1. Acepta tus sentimientos

Negar lo que te está pasando no te ayudará en nada. Por el contrario, lo que tienes que hacer es reconocer que estás alterado, y luego, sin ningún sentimiento de culpa, atravesar el momento con calma y sin tomar ninguna decisión precipitada. Vuelve a tu oficina, respira profundo y conéctate con tu eje de nuevo.

2. Entiende que la conducta de otra persona no define tu comportamiento

Si acabas de tener una discusión fuerte con un socio, por ejemplo, no tienes por qué responder a los gritos o defenderte de una acusación en ese mismo momento. Trata de despegarte de la situación, mantén la calma y no te conviertas en parte del problema. Si tienes que dar una respuesta o tomar una decisión importante, déjalo para más adelante, cuando las cosas se hayan calmado.

3. Identifica la fuente real de tu enojo

Muchas veces, nos enfrentamos con un empleado que no está haciendo bien su trabajo porque en realidad hay algo que nosotros no podemos resolver. Quizá, lo que realmente te frustra es que no eres capaz de explicarle bien cómo cumplir su función, y entonces el origen real de tu enojo es que no has podido definir los procesos de la operación de la compañía. Cuando entiendas qué es realmente lo que te preocupa, entonces podrás resolverlo y liberarte de esa fuente de sentimientos negativos.

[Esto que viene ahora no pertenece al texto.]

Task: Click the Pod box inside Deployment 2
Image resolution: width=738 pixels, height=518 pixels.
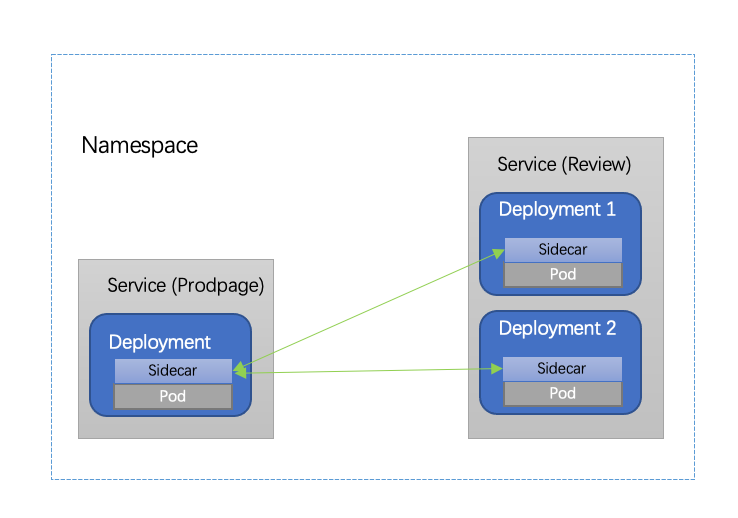Action: pyautogui.click(x=562, y=393)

4. Acepta que los errores son parte de la vida

Si tienes una personalidad perfeccionista y controladora, será mucho más difícil manejar la frustración y el enojo. Pero no imposible. Trabaja en tu capacidad de aceptar que eres un ser humano, capaz de lograr muchas cosas pero también con defectos y debilidades. Si es necesario, busca la ayuda de un experto en inteligencia emocional o un psicólogo. Y aprende a reírte de ti mismo: en estos casos, como en tantos otros, el humor puede ser la mejor terapia.

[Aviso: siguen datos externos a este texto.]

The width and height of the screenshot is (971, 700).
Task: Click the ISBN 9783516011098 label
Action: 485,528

5. Practica una disciplina que te ayude a manejar la ansiedad

Aquí no hay recetas fijas. Para algunas personas, nada funciona mejor que correr o hacer un ejercicio que signifique un gran esfuerzo físico. Otras prefieren en cambio el yoga, la meditación o la respiración consciente. No olvides además dedicar tiempo a pasar tiempo con tu familia o amigos, a practicar algún hobby, o alimentar tu lado más artístico, con salidas al teatro, a un concierto o a un museo.

Para más información que te ayude a hacer crecer tu negocio, ¡síguenos en Facebook!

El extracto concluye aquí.